Patients will not undergo any interventions as part of this study. However, depending on the requirements of individual hospital ethics review committees, informed consent may be required for study patients, based on the right of patients to approve of the use of their confidential medical data in a research study. Typically, this may involve identifying potential study patients while hospitalized and obtaining their consent for post-discharge contact. Some ethics committees may allow patients to be contacted by telephone or letter following hospital discharge without receiving prior patient consent.

Patient identities remain confidential to the enrolling hospital. No information that could be used to identify individual registry patients will be submitted to, or held by, the central Study Coordinating Center.

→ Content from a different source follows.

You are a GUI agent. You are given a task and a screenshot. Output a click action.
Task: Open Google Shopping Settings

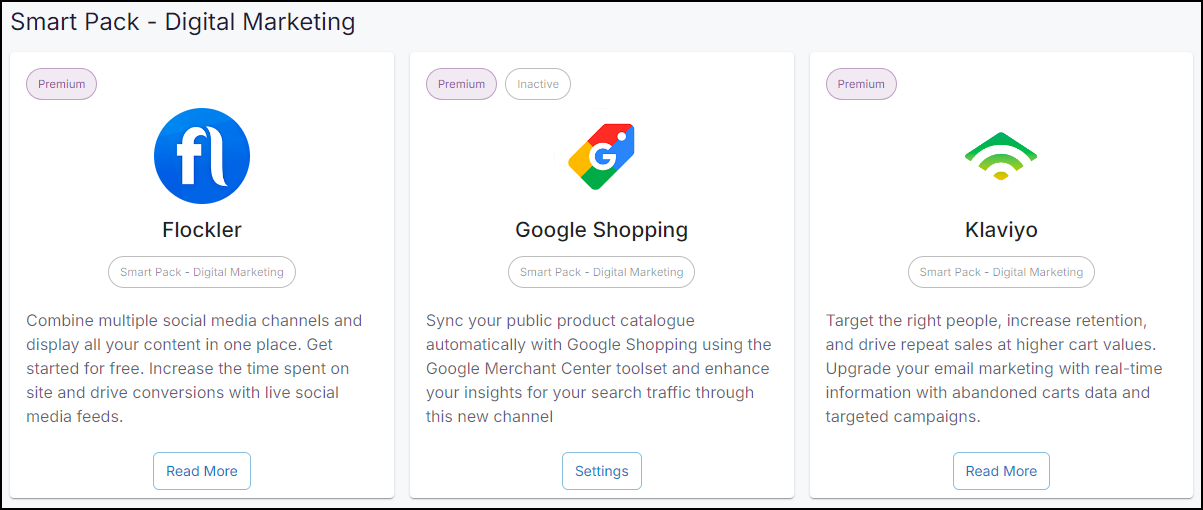coord(602,471)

The Study Coordinating Center will also protect the confidentiality of hospital-specific clinical data. Confidential electronic data will be protected by password and all paper copies of data and reports will be stored in a secure facility.

Please note that some ethics committees consider date of birth to be a unique patient identifier, which is not allowed on the CRF without informed patient consent. In such cases the month and year of birth, but not the day, may be allowed. This will be sufficient for purposes of this study.

Specific Measures to Protect Confidentiality

Specific security checks include the following:

  • All physician-specific data are stored in locked files at the Study Coordinating Center. Address labels containing site names are printed by the Study Coordinating Center and placed on sealed envelopes containing confidential reports, which are mailed to participating physicians.
  • Patients are identified through a number assigned to them at enrollment by the hospital study coordinator, who maintains this list locally. The names of study patients are stored separately from study data transmitted to the Study Coordinating Center. Thus, unique patient identifiers are confidential to the investigators at each study hospital.
  • Where required by the hospital ethics committee, all study patients will be informed that information about them is being entered into the registry database. Patients will be told that they are free to refuse to answer follow-up questions without affecting their medical care. They are told that all study findings will be handled in strictest confidence.
  • Measures employed in the IMPROVE Study to ensure protection of the rights of patients, physicians, and sites have been reviewed and approved by the Institutional Review Board of the University of Massachusetts Medical School. Ethics committee review of this project may not be legally mandated in some countries. Nevertheless, individual hospitals have the right to require local ethics committee review of this research. Thus, investigators are responsible for notifying their local hospital research ethics review committee of their intention to enroll patients and, where required, obtaining all required permissions prior to enrolling patients.

Role of the Sponsor

IMPROVE is sponsored by a grant from Sanofi to the Center for Outcomes Research (COR), based at the University of Massachusetts Medical School located in Worcester, Massachusetts. COR serves as the Study Coordinating Center for the registry, which is governed by a Scientific Advisory Committee, comprised of physicians representing each participating country and clinical scientists with experience in the design and analysis of registry data. Fred Anderson, PhD, Director of COR, is responsible for the proper scientific and ethical conduct of this study, including assurance that appropriate measures for the protection of participants, including hospitals, physicians, and patients, are instituted and followed.